The Benefits of a College Education
While there are an unlimited number of pathways one can take to leading a happy, full life, possessing a college education can certainly make one’s life easier. There are many benefits of a college education. Let’s take a look at the big ones.
The first and most important benefit is, of course, the increased prospects of employment. The average unemployment rate for people ages 25-34 without a college degree is 9.8%, whereas the unemployment rate for those in the same age group who have Bachelor’s degrees is 4.1%. That means those without degrees are more than twice as likely to be unemployed. This is likely due to the fact that many employers simply won’t hire those without a college degree. It wasn’t always this way, but over the past few decades, a college education has become the norm for many of the most desired jobs.

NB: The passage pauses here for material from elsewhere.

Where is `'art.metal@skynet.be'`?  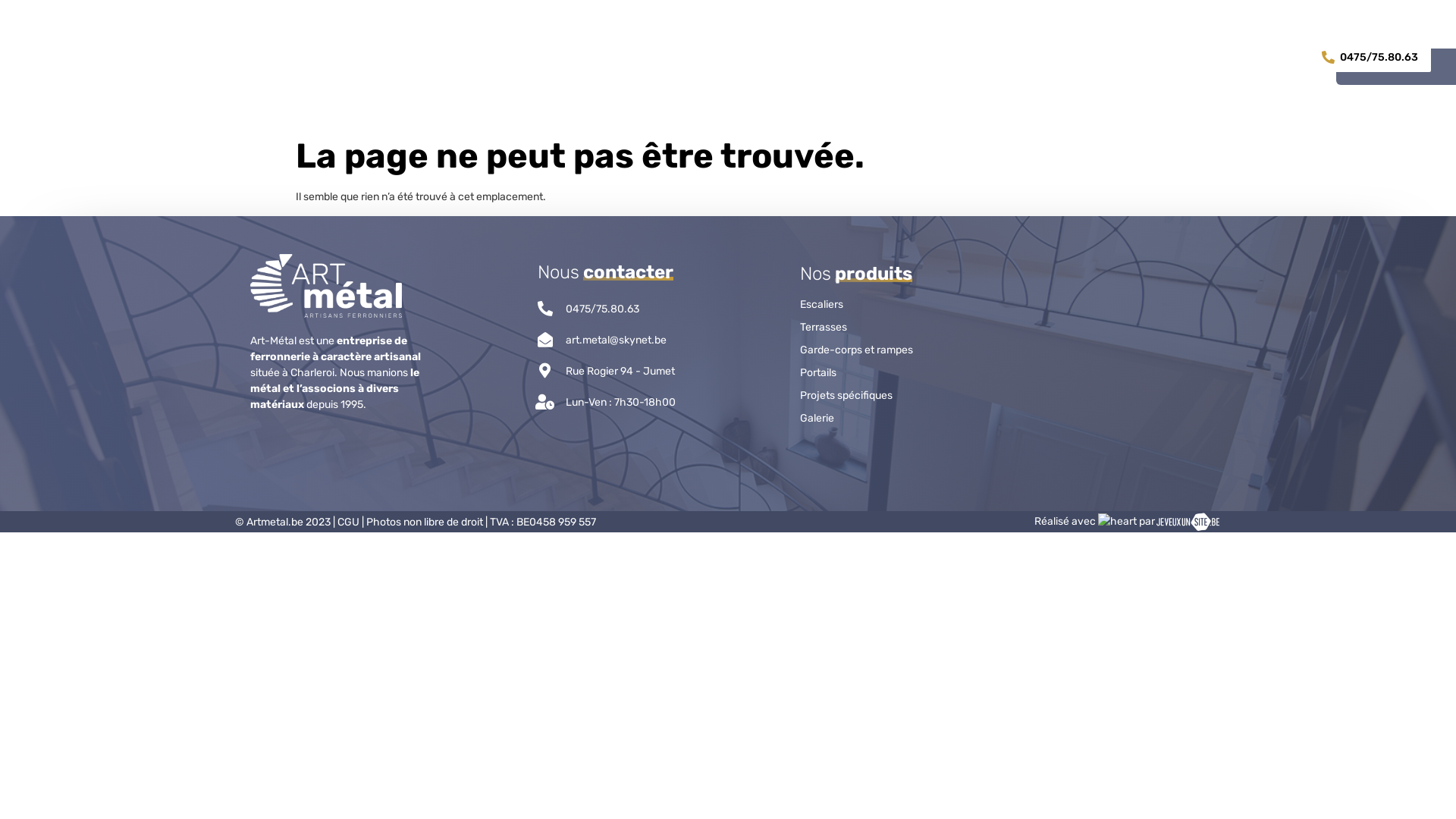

With a college degree, you’re also likely to earn more. According to CollegeBoard, people between the ages of 25-34 who have a degree make an average of $45,000 a year. People without a degree make an average of $33,000 a year. The catch, however, is that many who have a college degree also have student debt. But, only 3.7% of people with Bachelor’s degrees have defaulted on their student debt, so this isn’t a huge concern.
Networking, networking, networking. I don’t blame you if you’re sick of hearing about how important it is—but it is true. School is ripe with networking opportunities, and is one of the many benefits of a college education. A wide-reaching, supportive network is an asset that you will be able to draw on throughout your life. In fact, simply completing college will grant you into one of the most advantageous kinds of networks: alumni networks. Especially at a big school with an extensive history—you’ll likely have some successful, well-connected alumni to reach out to.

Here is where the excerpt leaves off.